Compares local files against GCS using checksums (CRC32C > MD5 > size). Only uploads files that are new or changed.
Usage
sync_to_gcs(
local_dir,
gcs_prefix,
bucket,
pattern = NULL,
exclude = NULL,
delete_stale = FALSE,
log_to_gcs = FALSE,
archive = FALSE,
provider = NULL,
dataset = NULL,
verbose = TRUE
)Arguments
- local_dir
Directory containing files to upload
- gcs_prefix
GCS destination prefix (e.g. "ingest/swfsc_ichthyo" or "archive" for archive mode)
- bucket
GCS bucket name
- pattern
Regex to filter local files (default: NULL = all files)
- exclude
Character vector of glob patterns to skip (e.g.
c(".DS_Store", "*.tmp")). Applied to relative file paths.- delete_stale
If TRUE, delete GCS files that no longer exist locally. Default FALSE. Ignored in archive mode.
- log_to_gcs
If TRUE, write a timestamped JSON action log to
gs://{bucket}/{gcs_prefix}/_logs/sync_YYYY-MM-DD_HHMMSS.json.- archive
If TRUE, use archive mode: creates a timestamped immutable snapshot. Requires
provideranddataset.- provider
Data provider (required when
archive = TRUE)- dataset
Dataset name (required when
archive = TRUE)- verbose
Print per-file status messages (default: TRUE)
Value
In mirror mode: tibble with columns file, action, size.

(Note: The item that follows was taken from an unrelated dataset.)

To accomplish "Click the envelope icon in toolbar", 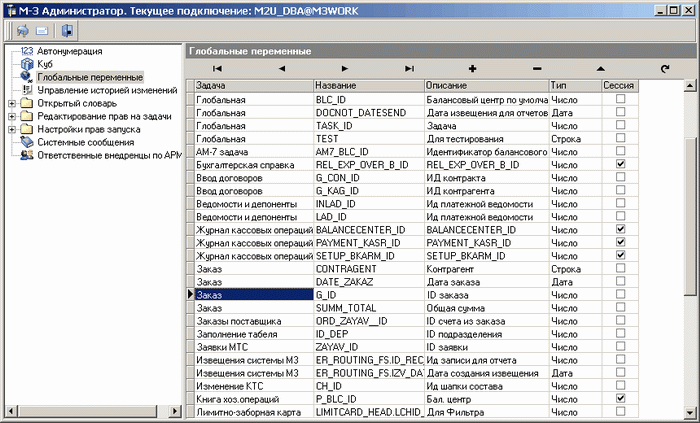I will tap(43, 30).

In archive mode: list with archive_timestamp, archive_path,
created_new, files_uploaded.
Details
Two modes:
Mirror mode (default): syncs
local_dir/togs://{bucket}/{gcs_prefix}/. Optionally deletes stale GCS files.Archive mode (
archive = TRUE): creates a timestamped immutable snapshot atgs://{bucket}/{gcs_prefix}/{timestamp}/{provider}/{dataset}/. Timestamp derived from max file mtime for reproducibility. Skips upload if files match the latest existing archive.
Examples
if (FALSE) { # \dontrun{
# mirror mode: sync parquet outputs
sync_to_gcs(
local_dir = "data/parquet/swfsc_ichthyo",
gcs_prefix = "ingest/swfsc_ichthyo",
bucket = "calcofi-db")
# mirror mode: full GD backup with stale cleanup
sync_to_gcs(
local_dir = "~/My Drive/projects/calcofi/data-public",
gcs_prefix = "_sync",
bucket = "calcofi-files-public",
delete_stale = TRUE,
log_to_gcs = TRUE,
exclude = c(".DS_Store", "*.tmp"))
# archive mode: timestamped snapshot of source CSVs
sync_to_gcs(
local_dir = "path/to/csv",
gcs_prefix = "archive",
bucket = "calcofi-files-public",
archive = TRUE,
provider = "swfsc",
dataset = "ichthyo")
} # }